• **Selected passage**:
▼▼▼

As he enacts merciless vengence on the men for indulging in an all-Mischa diet, what tiny sliver of a soul Hannibal has evaporates into the ether; but Grutas hasn’t exactly gotten dumber over the years and if young Lecter is going to have a fight on his bloodied hands if he truly desires revenge…

I guess the first thing you could say in Hannibal Rising’s favour is despite seeming fairly obvious on the surface, the film isn’t entirely the cynical cash-cow it first appears – oh, it adds virtually nothing new to the title character and it features fairly leaden characterization with virtually ever other speaking part – but you do get the feeling that the filmmakers are actually trying.
The settings are appropriately eloquent and the violence is fittingly grizzly for a dude that’s due to escape jail by wearing another man’s face like it’s Halloween, but the film offers virtually zero nuance when trying to relate it’s tale of the forging of a serial killer.
The main issue is the script penned by Hannibal creator Thomas Harris himself, which often forgets to give it’s antagonising protagonist a personality beyond stalking throughout proceedings with a permanent sneer etched on his face and while Gaspard Ulliel does what he can with the material, it ready just heightens how much more interesting Lecter is when he’s actually behind bars.

▲▲▲

• **Written exercise**: Extract the entire Hannibal Rising review above, copying it word for word. The material that comes next has nothing to do with the Hannibal Rising review.

• **Records**:
▼▼▼

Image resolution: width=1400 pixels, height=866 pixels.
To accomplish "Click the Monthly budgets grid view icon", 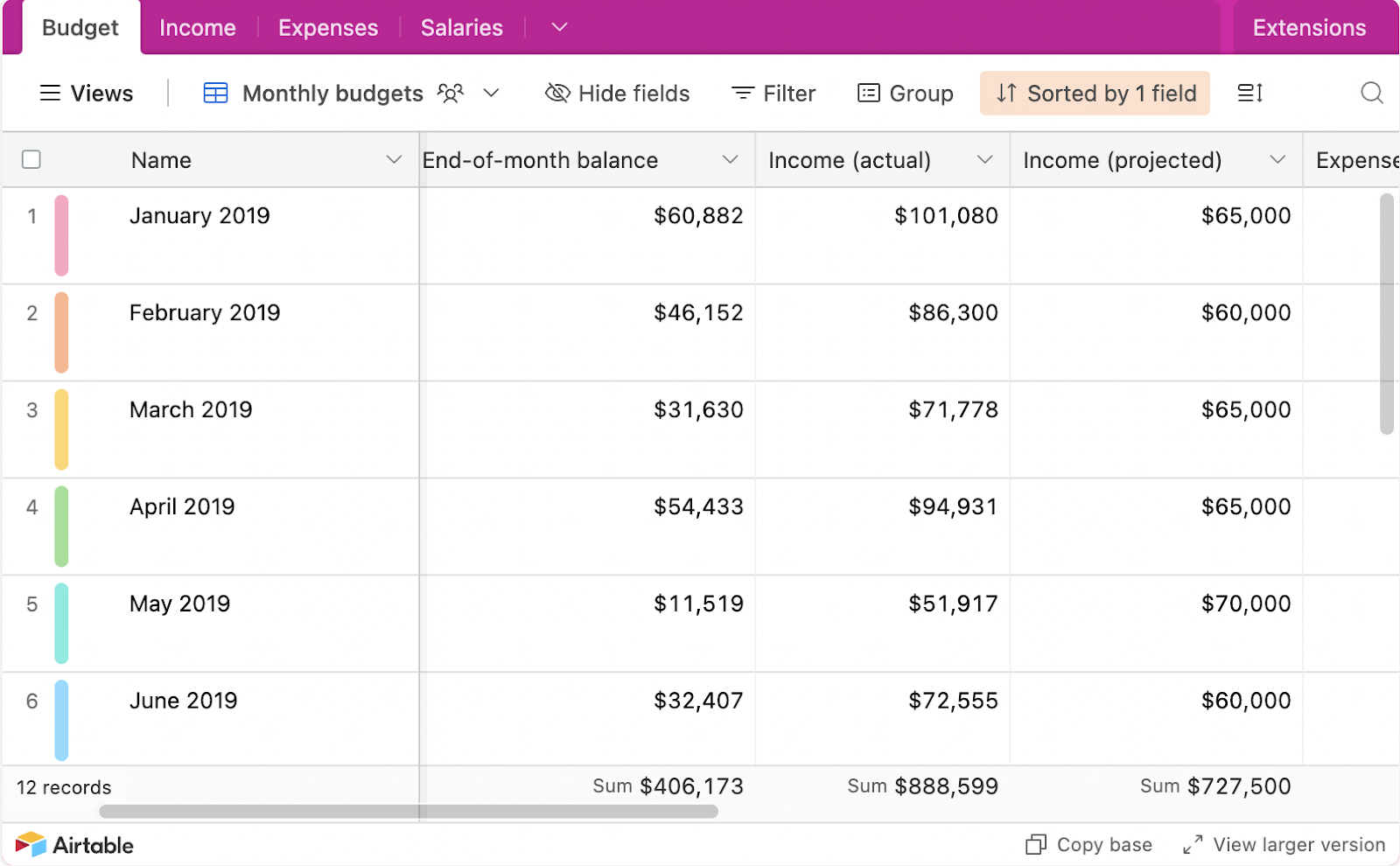I will point(215,93).
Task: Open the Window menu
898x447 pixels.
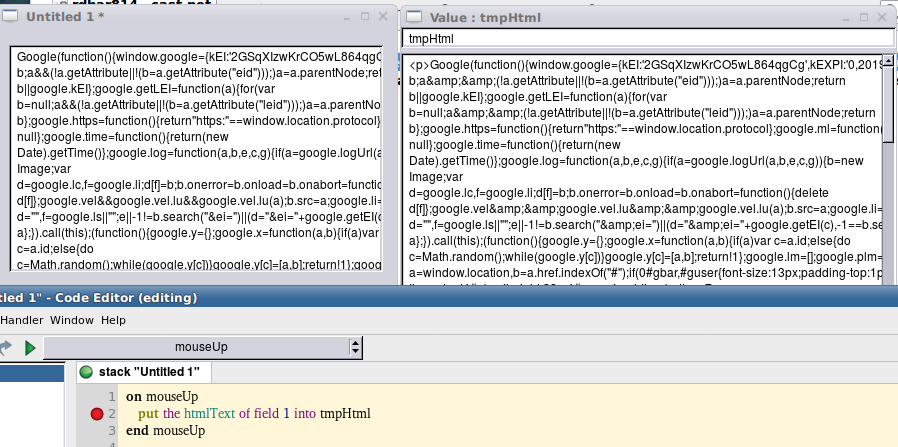Action: tap(71, 320)
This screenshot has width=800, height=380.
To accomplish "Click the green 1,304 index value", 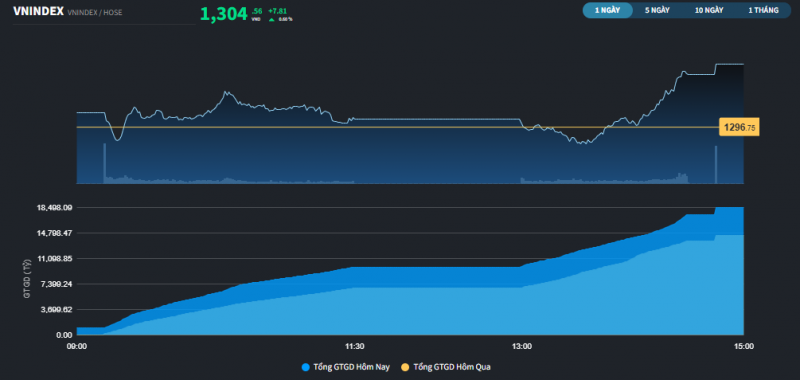I will tap(223, 14).
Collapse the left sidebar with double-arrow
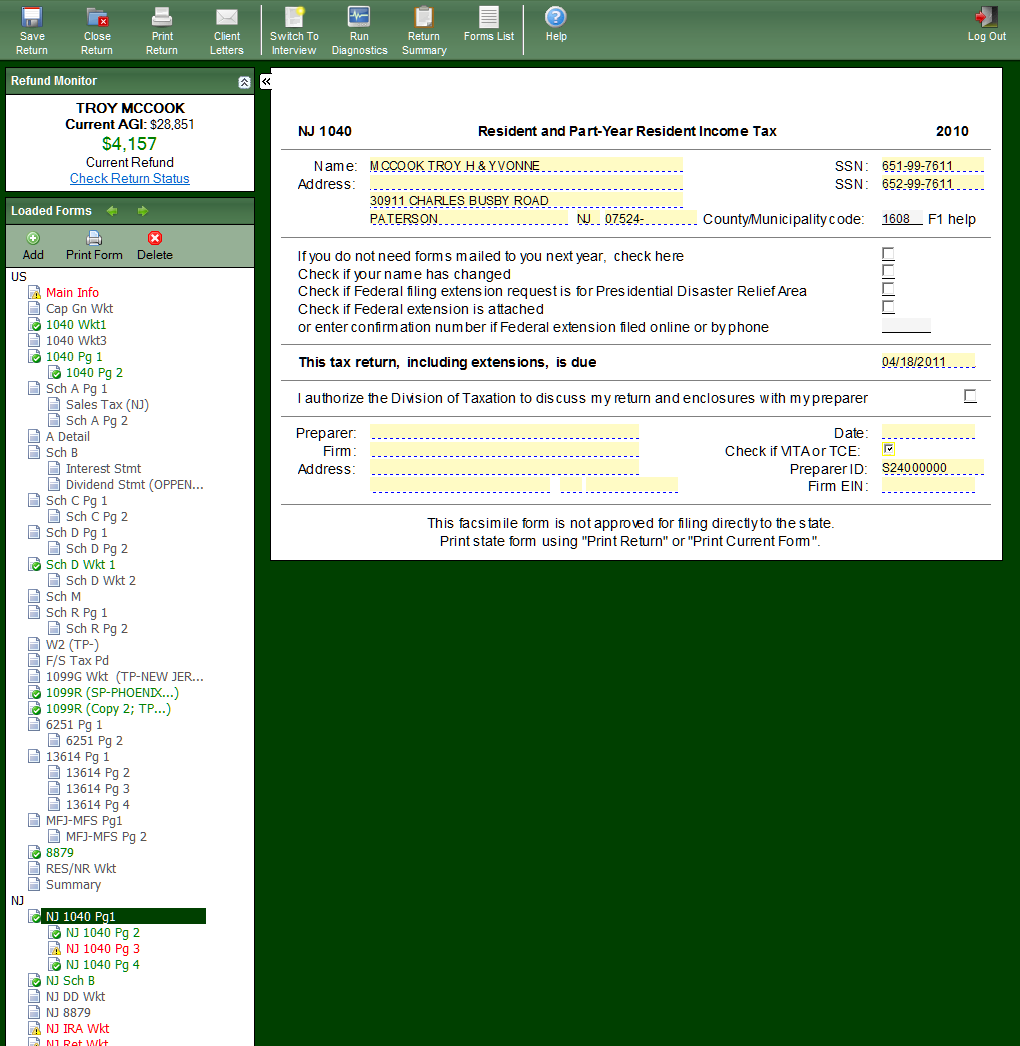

▲▲▲

• **Expected answer**:
As he enacts merciless vengence on the men for indulging in an all-Mischa diet, what tiny sliver of a soul Hannibal has evaporates into the ether; but Grutas hasn’t exactly gotten dumber over the years and if young Lecter is going to have a fight on his bloodied hands if he truly desires revenge…

I guess the first thing you could say in Hannibal Rising’s favour is despite seeming fairly obvious on the surface, the film isn’t entirely the cynical cash-cow it first appears – oh, it adds virtually nothing new to the title character and it features fairly leaden characterization with virtually ever other speaking part – but you do get the feeling that the filmmakers are actually trying.
The settings are appropriately eloquent and the violence is fittingly grizzly for a dude that’s due to escape jail by wearing another man’s face like it’s Halloween, but the film offers virtually zero nuance when trying to relate it’s tale of the forging of a serial killer.
The main issue is the script penned by Hannibal creator Thomas Harris himself, which often forgets to give it’s antagonising protagonist a personality beyond stalking throughout proceedings with a permanent sneer etched on his face and while Gaspard Ulliel does what he can with the material, it ready just heightens how much more interesting Lecter is when he’s actually behind bars.